Touching the void: virtual reality
Interview with
Would you ever want to feel like you’re at the centre of a video game? Virtual reality is getting closer and closer to real life thanks to the introduction of touch sensors. Tech expert and Angel Investor Peter Cowley spoke to TImothy Revell...
Peter - Virtual reality is the concept where the image that one is viewing is completely computer generated. So it’s generated by graphics or it’s generated by one of these new 360 degree cameras.
Mixed reality, which is a term that’s disappearing gradually, is where you mix the actual scene around you as a human being with some computer generated scene. Augmented reality has not got the ability to interact with that so that in augmented reality you can’t necessarily push something and it will move. But augmented reality is the future where you’re interacting with something else in the environment.
Tim - Some people talk about starting to introduce touch into this equation. How does that work?

Data provided =

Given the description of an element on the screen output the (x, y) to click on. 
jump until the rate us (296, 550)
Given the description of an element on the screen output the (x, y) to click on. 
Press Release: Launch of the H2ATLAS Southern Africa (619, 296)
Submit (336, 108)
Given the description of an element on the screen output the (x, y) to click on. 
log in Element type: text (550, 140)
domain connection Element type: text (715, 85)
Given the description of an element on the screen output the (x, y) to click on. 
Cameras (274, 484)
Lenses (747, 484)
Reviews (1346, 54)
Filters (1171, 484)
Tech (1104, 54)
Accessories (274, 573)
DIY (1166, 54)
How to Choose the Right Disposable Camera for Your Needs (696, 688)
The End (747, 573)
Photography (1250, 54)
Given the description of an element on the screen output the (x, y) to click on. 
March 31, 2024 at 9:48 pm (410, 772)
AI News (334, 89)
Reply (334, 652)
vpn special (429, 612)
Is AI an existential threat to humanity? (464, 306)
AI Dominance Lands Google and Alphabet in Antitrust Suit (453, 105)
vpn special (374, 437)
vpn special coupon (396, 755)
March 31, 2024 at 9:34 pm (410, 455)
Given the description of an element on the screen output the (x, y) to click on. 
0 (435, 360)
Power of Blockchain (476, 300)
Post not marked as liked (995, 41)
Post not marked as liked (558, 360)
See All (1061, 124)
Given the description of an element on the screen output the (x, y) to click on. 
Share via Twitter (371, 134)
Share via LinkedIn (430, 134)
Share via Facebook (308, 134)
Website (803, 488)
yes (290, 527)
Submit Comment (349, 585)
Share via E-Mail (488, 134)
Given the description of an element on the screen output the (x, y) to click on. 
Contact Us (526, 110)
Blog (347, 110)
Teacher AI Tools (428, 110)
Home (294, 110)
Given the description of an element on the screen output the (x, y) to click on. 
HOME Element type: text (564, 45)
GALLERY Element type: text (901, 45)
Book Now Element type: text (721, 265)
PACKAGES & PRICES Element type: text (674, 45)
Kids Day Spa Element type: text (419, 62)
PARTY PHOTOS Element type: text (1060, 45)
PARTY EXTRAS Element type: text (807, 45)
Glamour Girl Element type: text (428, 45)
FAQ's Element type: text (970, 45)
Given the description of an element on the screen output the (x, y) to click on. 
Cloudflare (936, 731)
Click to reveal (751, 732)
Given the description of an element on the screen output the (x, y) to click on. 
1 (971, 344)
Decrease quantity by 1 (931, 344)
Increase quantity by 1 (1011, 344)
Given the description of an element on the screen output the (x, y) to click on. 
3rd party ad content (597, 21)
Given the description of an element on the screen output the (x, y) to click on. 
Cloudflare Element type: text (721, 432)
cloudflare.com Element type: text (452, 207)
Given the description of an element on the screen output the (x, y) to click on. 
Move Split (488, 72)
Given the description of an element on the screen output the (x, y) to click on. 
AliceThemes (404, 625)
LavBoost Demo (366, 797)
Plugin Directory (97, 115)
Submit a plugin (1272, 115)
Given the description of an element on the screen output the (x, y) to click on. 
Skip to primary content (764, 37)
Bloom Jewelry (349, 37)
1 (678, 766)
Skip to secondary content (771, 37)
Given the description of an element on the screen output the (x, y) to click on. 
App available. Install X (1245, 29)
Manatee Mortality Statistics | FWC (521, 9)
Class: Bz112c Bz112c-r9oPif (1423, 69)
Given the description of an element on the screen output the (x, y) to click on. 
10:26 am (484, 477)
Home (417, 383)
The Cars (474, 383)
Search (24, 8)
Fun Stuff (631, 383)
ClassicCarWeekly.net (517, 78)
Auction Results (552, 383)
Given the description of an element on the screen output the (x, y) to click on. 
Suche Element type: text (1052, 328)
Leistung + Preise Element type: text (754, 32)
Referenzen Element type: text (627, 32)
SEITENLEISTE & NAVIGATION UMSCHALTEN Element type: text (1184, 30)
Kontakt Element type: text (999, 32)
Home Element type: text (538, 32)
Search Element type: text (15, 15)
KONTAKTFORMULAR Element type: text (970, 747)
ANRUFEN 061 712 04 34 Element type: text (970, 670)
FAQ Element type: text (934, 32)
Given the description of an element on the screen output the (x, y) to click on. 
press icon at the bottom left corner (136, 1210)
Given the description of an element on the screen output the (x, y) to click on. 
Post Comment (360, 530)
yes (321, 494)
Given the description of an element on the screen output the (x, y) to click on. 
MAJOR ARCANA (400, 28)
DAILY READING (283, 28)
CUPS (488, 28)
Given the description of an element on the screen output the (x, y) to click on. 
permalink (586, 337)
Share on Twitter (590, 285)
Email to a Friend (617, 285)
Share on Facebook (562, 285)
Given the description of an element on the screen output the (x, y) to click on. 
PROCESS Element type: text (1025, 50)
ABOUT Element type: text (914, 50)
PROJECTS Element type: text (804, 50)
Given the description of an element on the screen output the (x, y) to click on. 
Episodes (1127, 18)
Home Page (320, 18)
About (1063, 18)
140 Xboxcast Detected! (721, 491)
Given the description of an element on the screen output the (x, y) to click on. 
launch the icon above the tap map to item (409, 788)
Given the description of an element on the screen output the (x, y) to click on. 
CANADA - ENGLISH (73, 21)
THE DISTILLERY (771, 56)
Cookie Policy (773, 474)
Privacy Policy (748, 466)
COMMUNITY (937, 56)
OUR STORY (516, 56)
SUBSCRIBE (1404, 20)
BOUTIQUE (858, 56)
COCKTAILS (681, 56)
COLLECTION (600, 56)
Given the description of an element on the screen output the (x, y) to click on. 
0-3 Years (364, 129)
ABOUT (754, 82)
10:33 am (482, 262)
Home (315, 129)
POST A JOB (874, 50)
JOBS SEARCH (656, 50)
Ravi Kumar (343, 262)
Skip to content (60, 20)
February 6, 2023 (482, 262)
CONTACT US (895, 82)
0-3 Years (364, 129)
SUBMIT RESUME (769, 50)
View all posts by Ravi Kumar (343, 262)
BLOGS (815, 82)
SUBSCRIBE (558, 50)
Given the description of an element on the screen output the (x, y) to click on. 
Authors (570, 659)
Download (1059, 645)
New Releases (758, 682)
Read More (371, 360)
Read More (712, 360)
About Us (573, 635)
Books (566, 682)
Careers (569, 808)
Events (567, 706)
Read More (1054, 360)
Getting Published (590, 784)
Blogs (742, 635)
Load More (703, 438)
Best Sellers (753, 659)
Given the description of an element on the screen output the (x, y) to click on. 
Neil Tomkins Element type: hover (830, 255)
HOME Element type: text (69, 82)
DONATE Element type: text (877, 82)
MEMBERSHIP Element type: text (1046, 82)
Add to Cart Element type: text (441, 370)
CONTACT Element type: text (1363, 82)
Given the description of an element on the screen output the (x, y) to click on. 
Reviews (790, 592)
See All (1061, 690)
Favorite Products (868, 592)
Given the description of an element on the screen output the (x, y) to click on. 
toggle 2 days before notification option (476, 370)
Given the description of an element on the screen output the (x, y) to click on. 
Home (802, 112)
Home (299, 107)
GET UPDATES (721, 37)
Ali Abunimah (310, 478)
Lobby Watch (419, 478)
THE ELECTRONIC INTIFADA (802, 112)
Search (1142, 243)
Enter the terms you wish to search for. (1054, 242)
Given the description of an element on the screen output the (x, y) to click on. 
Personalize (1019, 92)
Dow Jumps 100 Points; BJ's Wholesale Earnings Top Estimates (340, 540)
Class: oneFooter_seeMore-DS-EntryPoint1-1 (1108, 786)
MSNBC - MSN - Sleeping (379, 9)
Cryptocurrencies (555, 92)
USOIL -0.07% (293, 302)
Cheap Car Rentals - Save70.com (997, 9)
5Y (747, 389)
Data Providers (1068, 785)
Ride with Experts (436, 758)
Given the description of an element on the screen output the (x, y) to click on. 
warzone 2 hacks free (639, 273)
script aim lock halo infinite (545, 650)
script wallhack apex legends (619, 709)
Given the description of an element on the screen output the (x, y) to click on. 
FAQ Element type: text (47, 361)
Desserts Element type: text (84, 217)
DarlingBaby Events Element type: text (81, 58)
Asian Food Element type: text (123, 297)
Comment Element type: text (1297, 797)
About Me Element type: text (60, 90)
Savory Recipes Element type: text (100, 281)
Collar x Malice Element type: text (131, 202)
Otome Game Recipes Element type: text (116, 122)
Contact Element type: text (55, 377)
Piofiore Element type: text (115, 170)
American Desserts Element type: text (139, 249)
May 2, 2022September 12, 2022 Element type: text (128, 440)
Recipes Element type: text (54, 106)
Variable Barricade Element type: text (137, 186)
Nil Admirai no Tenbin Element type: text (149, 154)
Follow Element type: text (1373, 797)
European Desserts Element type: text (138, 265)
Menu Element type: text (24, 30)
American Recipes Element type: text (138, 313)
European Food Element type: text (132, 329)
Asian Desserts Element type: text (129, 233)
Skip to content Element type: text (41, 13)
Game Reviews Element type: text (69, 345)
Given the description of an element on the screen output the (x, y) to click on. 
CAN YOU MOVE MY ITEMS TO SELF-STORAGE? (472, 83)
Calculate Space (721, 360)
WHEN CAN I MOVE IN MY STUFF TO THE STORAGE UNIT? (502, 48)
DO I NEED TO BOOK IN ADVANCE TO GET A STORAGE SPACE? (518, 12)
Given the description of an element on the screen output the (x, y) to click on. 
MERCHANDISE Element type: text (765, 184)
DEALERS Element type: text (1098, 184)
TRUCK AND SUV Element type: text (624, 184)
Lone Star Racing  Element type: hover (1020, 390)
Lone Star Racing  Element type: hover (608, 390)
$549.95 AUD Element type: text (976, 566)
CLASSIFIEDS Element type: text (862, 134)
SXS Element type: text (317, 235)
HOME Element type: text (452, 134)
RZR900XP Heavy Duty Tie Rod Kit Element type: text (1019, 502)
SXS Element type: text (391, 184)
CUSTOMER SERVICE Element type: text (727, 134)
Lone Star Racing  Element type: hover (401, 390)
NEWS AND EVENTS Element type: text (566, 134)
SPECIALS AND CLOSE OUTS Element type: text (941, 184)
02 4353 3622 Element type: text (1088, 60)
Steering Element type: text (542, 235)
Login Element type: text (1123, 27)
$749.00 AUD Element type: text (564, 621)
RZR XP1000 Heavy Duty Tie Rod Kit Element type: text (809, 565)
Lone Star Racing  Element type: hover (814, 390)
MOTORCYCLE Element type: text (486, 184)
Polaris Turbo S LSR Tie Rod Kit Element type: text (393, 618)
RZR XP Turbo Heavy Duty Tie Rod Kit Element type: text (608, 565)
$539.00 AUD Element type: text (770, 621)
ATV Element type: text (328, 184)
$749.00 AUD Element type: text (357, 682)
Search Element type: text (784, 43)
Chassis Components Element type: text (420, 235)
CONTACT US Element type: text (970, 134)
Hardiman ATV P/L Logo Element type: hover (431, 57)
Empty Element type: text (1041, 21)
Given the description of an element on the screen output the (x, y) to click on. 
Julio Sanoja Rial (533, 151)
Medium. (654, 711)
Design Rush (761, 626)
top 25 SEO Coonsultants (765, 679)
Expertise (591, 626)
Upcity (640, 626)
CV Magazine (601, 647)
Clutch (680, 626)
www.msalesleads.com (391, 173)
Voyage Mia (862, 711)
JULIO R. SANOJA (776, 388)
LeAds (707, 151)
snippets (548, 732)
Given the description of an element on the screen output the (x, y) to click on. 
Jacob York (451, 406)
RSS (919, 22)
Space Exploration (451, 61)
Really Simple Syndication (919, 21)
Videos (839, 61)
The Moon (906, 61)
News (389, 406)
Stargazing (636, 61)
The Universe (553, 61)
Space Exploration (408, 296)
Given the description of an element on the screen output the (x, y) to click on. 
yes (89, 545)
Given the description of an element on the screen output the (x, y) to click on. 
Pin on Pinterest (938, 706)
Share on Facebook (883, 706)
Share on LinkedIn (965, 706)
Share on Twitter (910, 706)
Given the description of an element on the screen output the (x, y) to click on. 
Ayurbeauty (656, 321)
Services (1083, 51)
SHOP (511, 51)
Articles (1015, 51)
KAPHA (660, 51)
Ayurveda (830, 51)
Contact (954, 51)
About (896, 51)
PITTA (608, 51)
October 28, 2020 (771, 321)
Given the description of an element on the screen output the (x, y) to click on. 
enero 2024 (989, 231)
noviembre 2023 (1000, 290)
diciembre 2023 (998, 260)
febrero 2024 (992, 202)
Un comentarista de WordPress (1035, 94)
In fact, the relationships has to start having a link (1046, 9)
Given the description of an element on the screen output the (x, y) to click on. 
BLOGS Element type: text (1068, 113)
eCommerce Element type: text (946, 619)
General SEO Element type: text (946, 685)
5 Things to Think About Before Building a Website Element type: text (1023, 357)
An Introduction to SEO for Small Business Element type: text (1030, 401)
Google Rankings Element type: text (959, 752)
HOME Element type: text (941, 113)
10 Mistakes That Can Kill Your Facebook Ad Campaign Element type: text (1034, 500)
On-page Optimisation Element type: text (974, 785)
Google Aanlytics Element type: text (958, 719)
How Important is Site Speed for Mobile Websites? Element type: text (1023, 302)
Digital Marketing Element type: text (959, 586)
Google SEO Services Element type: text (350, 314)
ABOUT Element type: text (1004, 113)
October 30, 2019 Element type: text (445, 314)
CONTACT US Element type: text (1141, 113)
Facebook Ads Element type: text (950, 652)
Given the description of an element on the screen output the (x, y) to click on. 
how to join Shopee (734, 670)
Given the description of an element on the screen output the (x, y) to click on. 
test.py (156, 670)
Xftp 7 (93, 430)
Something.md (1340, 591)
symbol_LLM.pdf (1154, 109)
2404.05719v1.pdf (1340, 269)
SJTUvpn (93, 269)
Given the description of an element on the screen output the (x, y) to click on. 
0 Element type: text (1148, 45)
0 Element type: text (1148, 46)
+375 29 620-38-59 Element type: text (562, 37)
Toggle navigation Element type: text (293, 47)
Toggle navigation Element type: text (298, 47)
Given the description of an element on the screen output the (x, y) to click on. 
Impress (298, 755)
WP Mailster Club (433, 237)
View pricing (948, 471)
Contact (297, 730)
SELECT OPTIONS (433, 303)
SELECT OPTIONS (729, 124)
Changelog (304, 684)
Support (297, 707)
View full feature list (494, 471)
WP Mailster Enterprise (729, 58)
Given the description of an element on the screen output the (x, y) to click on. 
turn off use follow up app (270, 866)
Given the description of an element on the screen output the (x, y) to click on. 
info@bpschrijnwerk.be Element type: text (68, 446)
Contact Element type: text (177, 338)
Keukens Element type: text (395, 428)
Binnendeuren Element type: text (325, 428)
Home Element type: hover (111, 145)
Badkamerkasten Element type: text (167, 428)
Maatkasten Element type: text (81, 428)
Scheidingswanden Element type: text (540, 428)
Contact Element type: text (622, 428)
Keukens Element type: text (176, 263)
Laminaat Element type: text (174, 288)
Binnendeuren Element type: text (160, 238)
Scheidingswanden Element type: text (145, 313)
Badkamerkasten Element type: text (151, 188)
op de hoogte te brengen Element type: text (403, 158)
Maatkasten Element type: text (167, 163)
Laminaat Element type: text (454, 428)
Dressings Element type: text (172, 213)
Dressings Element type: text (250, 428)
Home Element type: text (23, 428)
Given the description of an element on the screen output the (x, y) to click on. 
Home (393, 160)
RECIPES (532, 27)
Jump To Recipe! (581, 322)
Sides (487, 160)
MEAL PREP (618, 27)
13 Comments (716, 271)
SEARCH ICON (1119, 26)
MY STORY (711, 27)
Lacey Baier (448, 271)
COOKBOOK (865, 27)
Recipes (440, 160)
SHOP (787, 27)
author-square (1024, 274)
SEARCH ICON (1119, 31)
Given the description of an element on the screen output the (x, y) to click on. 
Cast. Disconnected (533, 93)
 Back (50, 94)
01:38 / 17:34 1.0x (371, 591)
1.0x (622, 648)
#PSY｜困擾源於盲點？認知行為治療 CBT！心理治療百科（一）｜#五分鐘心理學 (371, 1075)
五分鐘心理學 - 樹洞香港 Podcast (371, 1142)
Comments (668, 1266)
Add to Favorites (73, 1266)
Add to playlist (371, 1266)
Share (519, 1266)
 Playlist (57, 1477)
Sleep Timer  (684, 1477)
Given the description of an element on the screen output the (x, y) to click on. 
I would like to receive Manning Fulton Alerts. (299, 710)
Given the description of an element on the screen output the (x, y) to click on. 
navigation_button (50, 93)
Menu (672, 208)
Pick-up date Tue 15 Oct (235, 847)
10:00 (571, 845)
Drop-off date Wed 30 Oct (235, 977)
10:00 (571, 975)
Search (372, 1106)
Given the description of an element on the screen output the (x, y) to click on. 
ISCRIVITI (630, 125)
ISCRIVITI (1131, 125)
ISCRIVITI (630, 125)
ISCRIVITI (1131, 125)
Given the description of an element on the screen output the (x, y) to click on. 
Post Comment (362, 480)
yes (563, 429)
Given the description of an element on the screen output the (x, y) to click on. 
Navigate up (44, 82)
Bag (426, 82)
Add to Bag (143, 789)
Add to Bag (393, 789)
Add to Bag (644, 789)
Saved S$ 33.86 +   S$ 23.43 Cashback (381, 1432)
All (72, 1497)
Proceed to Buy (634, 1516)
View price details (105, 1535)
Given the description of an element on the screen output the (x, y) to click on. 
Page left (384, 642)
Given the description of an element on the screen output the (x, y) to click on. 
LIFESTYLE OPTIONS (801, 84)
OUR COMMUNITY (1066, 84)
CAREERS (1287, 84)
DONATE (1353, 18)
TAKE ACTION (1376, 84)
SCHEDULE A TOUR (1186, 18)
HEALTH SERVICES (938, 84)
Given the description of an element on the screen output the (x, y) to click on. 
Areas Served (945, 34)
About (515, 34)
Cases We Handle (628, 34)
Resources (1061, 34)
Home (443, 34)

What this exercise asks =
1/ In the interview on virtual reality, which term does Peter say is gradually disappearing?
2/ Resume the interview on virtual reality from where it stops.
The records were gathered from a different source than the text.

Response list =
1/ Mixed reality.

2/
Peter - We’re using sight and sound and this is adding a third sense. So this is where some part of your body, whether it’s the chest or the arm, fingers, etc., is experiencing something which is mechanical, so it feels like you’re actually touching some subject or some object. That’s come about because of a whole stack of new technologies like these micro accelerometers in your phones etc., have all got very cheap, and connectivity, so it’s been put together to provide devices which are not necessarily on your skin - a thimble might do it, but also blowing air. There’s a great video on the internet of a butterfly floating around on somebody’s arm which is done by puffs of air from various directions hitting the skin of the arm.
Tim - Besides this being really cool, is this useful in some way?
Peter - Gaming has used it for a long time. In fact, if you go back further still, the stick shakers which were put on the vulcan bomber in the 50s if it was about to stall, that’s feedback into the system.
There’s a lot of new applications - for instance medical. I saw a medical robotics company in Cambridge on Friday which is allowing the surgeon to feel the tissue inside the body while he’s operating on it. Training for aircraft maintenance, military, etc. There’s a new one as well in teaching where you can get the students to understand something better like a three dimensional image if they can feel it at the same time as see it.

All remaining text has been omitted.